ECLI:NL:HR:2007:AZ7120
Hoge Raad
- Cassatie
- F.H. Koster
- B.C. de Savornin Lohman
- J.W. Ilsink
- J. de Hullu
- H.A.G. Splinter-van Kan
- Rechtspraak.nl
Verzoek tot het horen van getuigen in hoger beroep en de gevolgen van het ontbreken van een beslissing daarop
In deze zaak heeft de Hoge Raad op 17 april 2007 uitspraak gedaan in een cassatieprocedure tegen een arrest van het Gerechtshof te Arnhem. De verdachte, geboren in 1972 en wonende te Zwolle, was eerder veroordeeld voor overtredingen van de Wegenverkeerswet 1994. De kern van het geschil betrof een verzoek van de verdachte om de politieagenten als getuigen te horen, wat hij had geuit tijdens de zitting. De verdachte had verklaard dat hij niet durfde te blazen omdat hij naar het toilet moest, en vroeg de rechtbank om de verbalisanten te horen over deze omstandigheden. Het Hof had echter geen beslissing genomen op dit verzoek, wat volgens de Hoge Raad in strijd was met de artikelen 315, 328 en 330 van het Wetboek van Strafvordering, die in hoger beroep van toepassing zijn. De Hoge Raad oordeelde dat het ontbreken van een beslissing op het verzoek van de verdachte tot het horen van getuigen een ernstige procedurefout was, waardoor de bestreden uitspraak niet in stand kon blijven. De Hoge Raad heeft de zaak terugverwezen naar het Gerechtshof te Arnhem voor een nieuwe behandeling van het hoger beroep, waarbij de procedurele rechten van de verdachte in acht moeten worden genomen. Dit arrest benadrukt het belang van een zorgvuldige behandeling van verzoeken tot het horen van getuigen in strafzaken, en de noodzaak voor de rechter om op dergelijke verzoeken te beslissen om de rechtszekerheid te waarborgen.

=== Onderzochte gegevens ===
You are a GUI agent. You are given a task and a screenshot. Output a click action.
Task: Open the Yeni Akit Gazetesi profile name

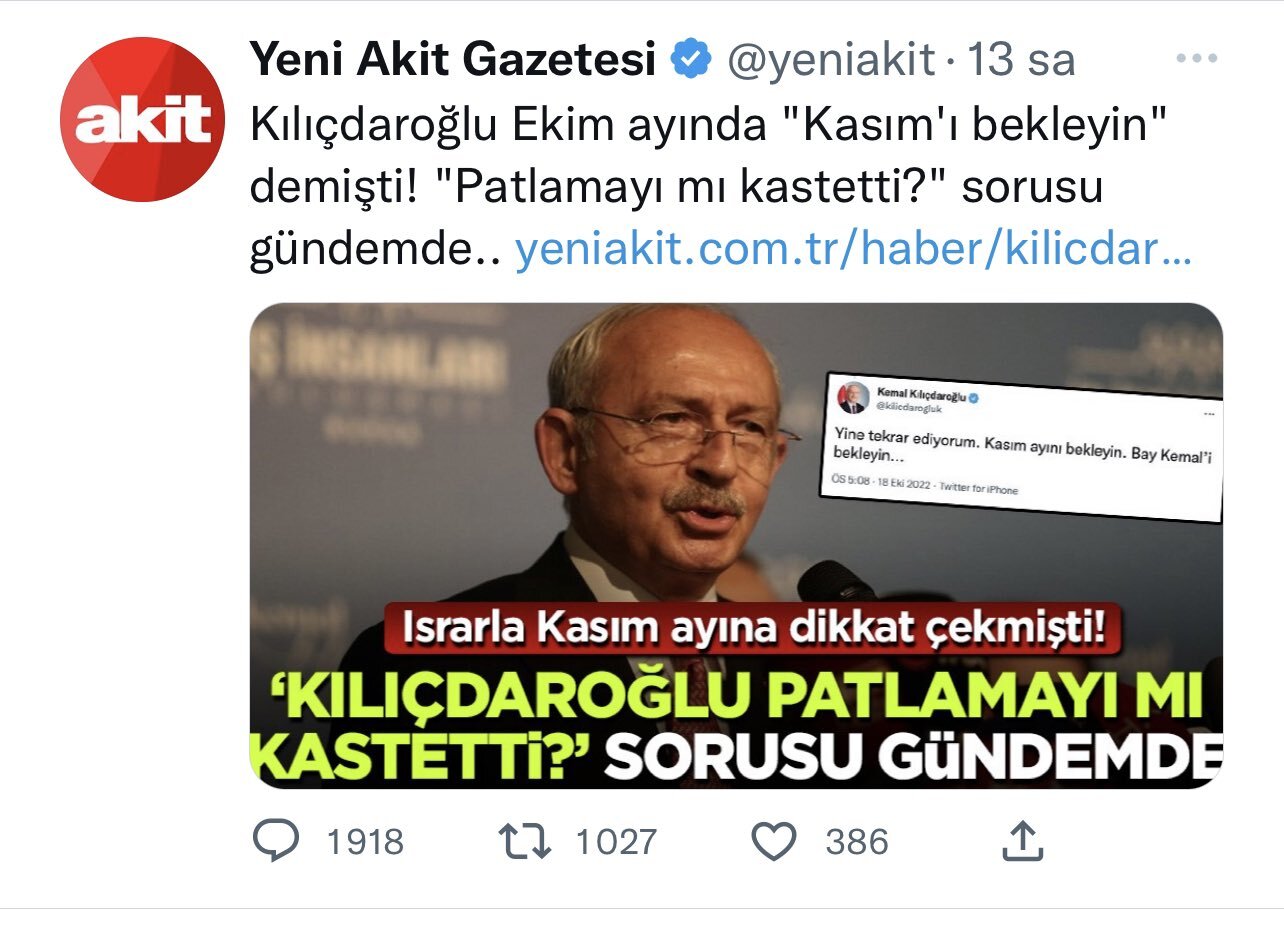click(453, 61)
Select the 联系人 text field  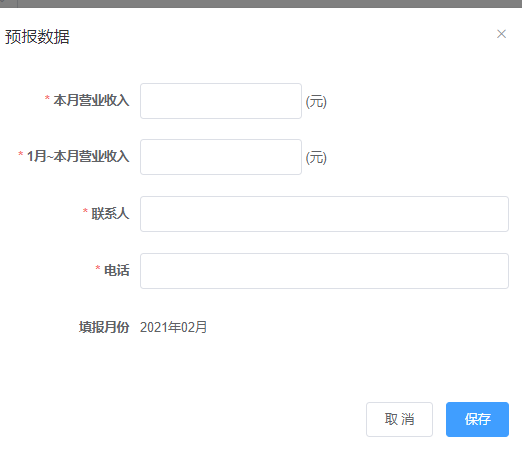click(x=324, y=214)
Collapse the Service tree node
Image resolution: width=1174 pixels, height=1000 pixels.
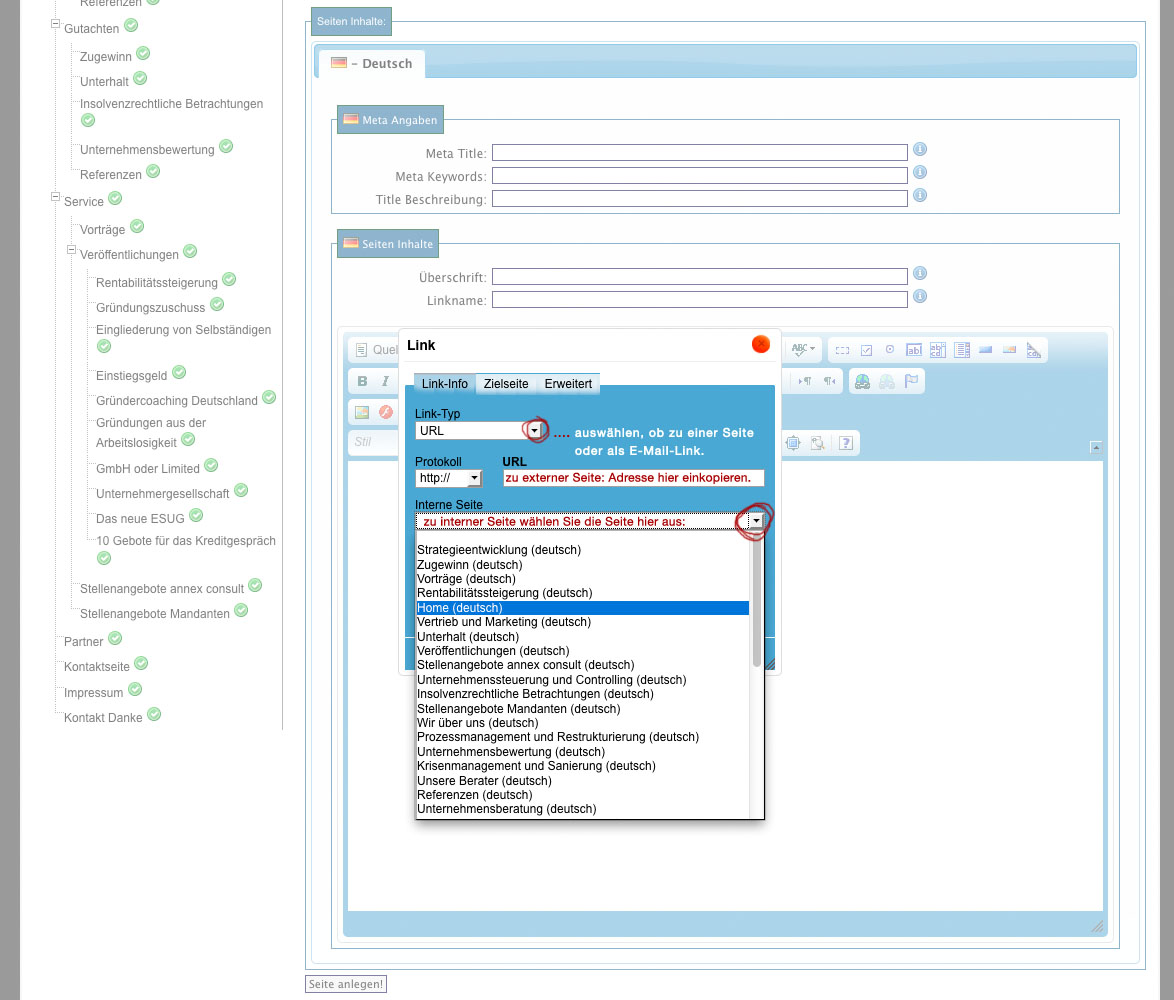[x=56, y=198]
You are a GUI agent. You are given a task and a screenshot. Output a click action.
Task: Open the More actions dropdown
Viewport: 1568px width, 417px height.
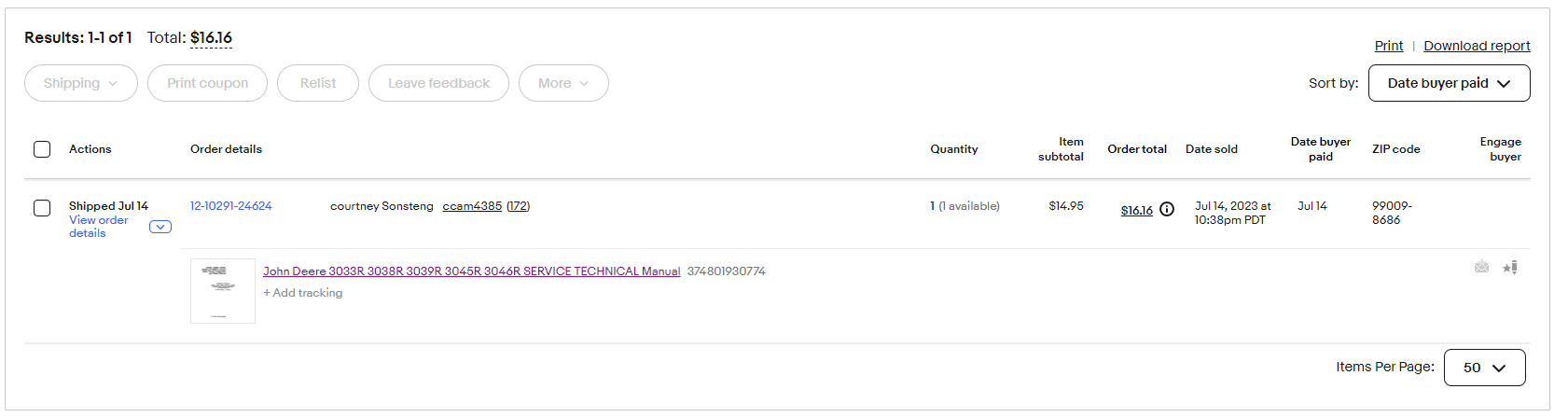point(563,83)
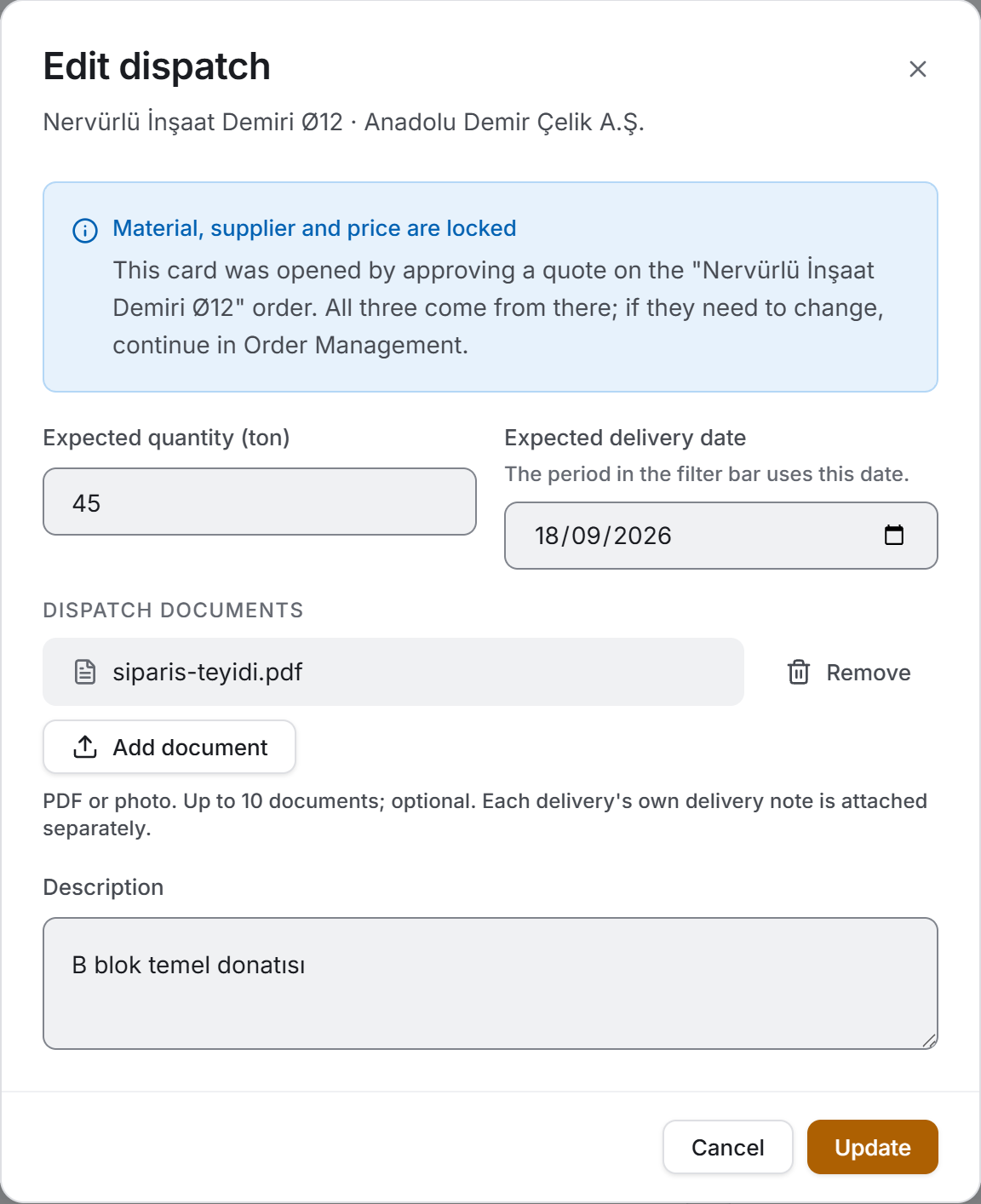981x1204 pixels.
Task: Cancel the dispatch edit
Action: point(728,1147)
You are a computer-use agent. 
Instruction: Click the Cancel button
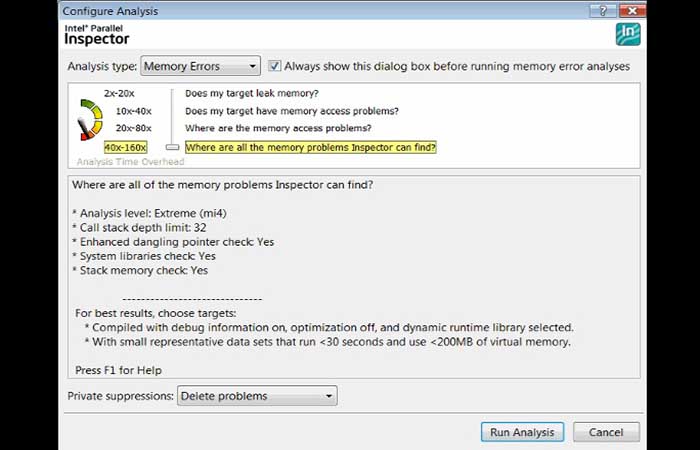click(606, 432)
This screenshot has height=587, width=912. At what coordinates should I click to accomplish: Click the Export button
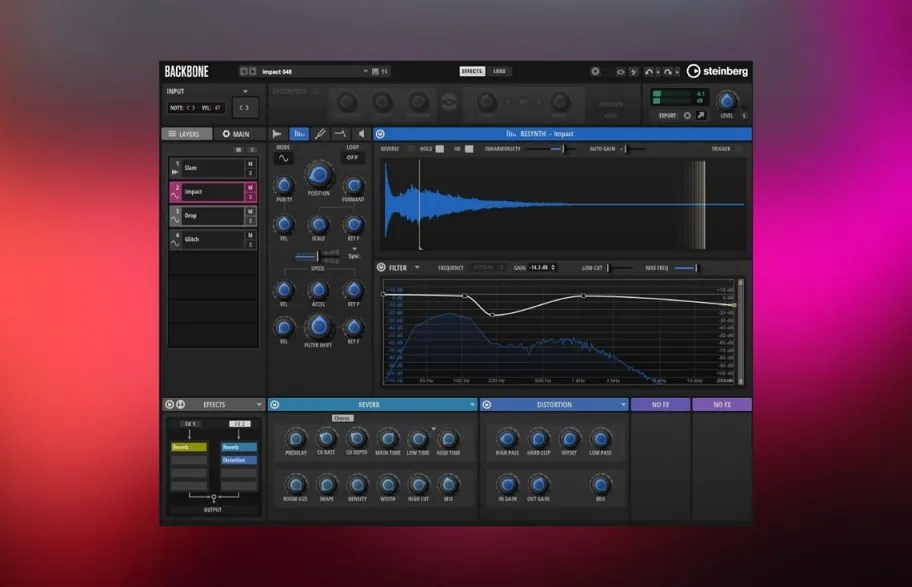[x=667, y=115]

=== Wat wordt gevraagd ===
Leg aan de hand van de documenttekst over het arrest van de Hoge Raad in één tot drie zinnen uit waarom de bestreden uitspraak van het Hof niet in stand kon blijven.

=== Schriftelijk antwoord ===
Het Hof had geen beslissing genomen op het verzoek van de verdachte om de politieagenten als getuigen te horen. Volgens de Hoge Raad was dat in strijd met de artikelen 315, 328 en 330 van het Wetboek van Strafvordering en daarmee een ernstige procedurefout, waardoor de uitspraak niet in stand kon blijven.